We are still recovering. And still reeling from prior disasters. Furthermore, the aggregate of international companies my wife and I once worked for as self-employed independent contractors crashed in the recession back in late 2007-early 2008. Not only did we lost our high-paying positions, but to our horror all our savings and investments in this venture. We were shocked to discover that two men high up in the network allegedly embezzled almost two billion dollars from over 3,000 people. Greed got the better hand within an alternative structure designed to allow middle and working class families to pool resources to gain access to sophisticated financial structures. We were all defrauded. Including those of us who worked there. It was outrageous, embarrassing, and gut wrenching.
These two monsters are now in jail, but the money seems gone. We don’t know if we’ll ever see any of it again. The dominoes tumbled. We were unable to find high-paying positions although I did pick up a part-time retail job and some small free lance writing projects. Kristina worked as a business coach and consultant, but it was very intermittent. As our home near Lake Wenatchee slid into foreclosure and then our home in North Seattle, we entered into a tedious short-sale process that finally completed this August of 2010. We moved to Edmonds, then the fire happened that Saturday morning. We felt we were drowning.
The fire was estimated to be at least 1,200 degrees Fahrenheit at times because the nails remain straight. This meant the flames were so hot it burned the wood right off the nails faster than the nails could sag beneath the weight of burning wood. Investigators determined it most likely appeared to have been faulty wires in the wall downstairs in my oldest daughter’s bedroom or maybe the wires from an outlet in the same wall. Looked as if old aluminum wires separated from copper, they arced, sparked, and set the wood afire. The lack of sheetrock facilitated the spread of the flames. Nor did the fire alarms go off at first as the smoke rolled out. The fire fighters and the investigators mused that if it had happened in the middle of the night there certainly would’ve been fatalities. And I’m sure I would have been one of them as it would’ve been my nature to rush into the fire and fight it. But the toxic smoke would’ve taken us out first, it was explained to us.

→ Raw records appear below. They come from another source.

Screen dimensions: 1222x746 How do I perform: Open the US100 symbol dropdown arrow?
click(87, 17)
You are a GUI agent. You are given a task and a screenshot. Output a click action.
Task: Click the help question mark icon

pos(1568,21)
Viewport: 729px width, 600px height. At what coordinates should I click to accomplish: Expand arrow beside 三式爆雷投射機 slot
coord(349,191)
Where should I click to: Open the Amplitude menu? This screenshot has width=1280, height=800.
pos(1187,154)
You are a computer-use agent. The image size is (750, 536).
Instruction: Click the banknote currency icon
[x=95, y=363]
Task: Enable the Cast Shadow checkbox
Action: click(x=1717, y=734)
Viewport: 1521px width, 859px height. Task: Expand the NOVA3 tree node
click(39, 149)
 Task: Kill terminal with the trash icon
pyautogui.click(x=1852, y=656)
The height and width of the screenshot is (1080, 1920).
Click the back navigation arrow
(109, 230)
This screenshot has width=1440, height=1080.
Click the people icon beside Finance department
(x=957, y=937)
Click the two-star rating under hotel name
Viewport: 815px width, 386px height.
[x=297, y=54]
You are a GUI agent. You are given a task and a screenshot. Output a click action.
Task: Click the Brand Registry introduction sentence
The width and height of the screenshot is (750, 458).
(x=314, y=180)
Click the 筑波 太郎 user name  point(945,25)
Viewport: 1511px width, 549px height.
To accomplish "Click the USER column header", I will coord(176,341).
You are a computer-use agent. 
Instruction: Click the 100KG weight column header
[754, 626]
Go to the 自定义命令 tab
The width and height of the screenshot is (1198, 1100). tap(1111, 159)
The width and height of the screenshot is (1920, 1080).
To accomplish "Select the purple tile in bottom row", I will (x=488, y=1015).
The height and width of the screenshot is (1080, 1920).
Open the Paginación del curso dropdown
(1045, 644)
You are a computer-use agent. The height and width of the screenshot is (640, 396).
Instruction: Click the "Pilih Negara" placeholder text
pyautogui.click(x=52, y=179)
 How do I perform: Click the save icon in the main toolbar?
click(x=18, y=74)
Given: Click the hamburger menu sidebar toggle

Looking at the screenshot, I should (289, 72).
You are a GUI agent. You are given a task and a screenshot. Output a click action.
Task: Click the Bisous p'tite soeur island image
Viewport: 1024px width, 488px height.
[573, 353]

As it was it took over 30 firefighters from Edmonds, Lynnwood, Mukilteo, and maybe Shoreline responding to a two-alarm fire. We were only there 3 months.
The fire was the latest in a series of crushing hammer blows to our family. We move on anyway. In working with a therapist and counselor we became familiar with the term “derailment.” We were derailed by the loss of our jobs, our savings, our homes, and especially by that fire and the constant moving around afterwards. BAM! BAM! BAM! BAM! BAM! BAM! BAM!
Now my wife's mother is moving into our temporary rental with us. The bank foreclosed on her condo, declined the offers from a short-sale attempt, and got zero offers at an auction. My mother-in-law had once retired early, thrived on a frugal lifestyle, and was to a degree financially free. Yet with the loss of her funds in the same embezzlement that hit us she found herself looking for work with little success and is now in dire straights. So another BAM! And we have to maintain our wits about us, laugh at all the funny things around in, appreciate our friends and family, and remember that our glasses are at least half-full and certainly not empty.

My apologies for the impact all of this has had on my blogging here. It’s taking me for longer to get back up on my feet than I thought. I also have a lot of train track to rebuild before even getting back on it, too. It’s going to take time. We have plenty of that. We hope. There’s much to do, much to be grateful for, much to still laugh about, life to live for with all its work and play. Aye, indeed, life goes on for us the living. Thank you.

William Dudley Bass
October 1, 2010
* This was jointly published on the author's autobiographical blog "Cultivate and Harvest."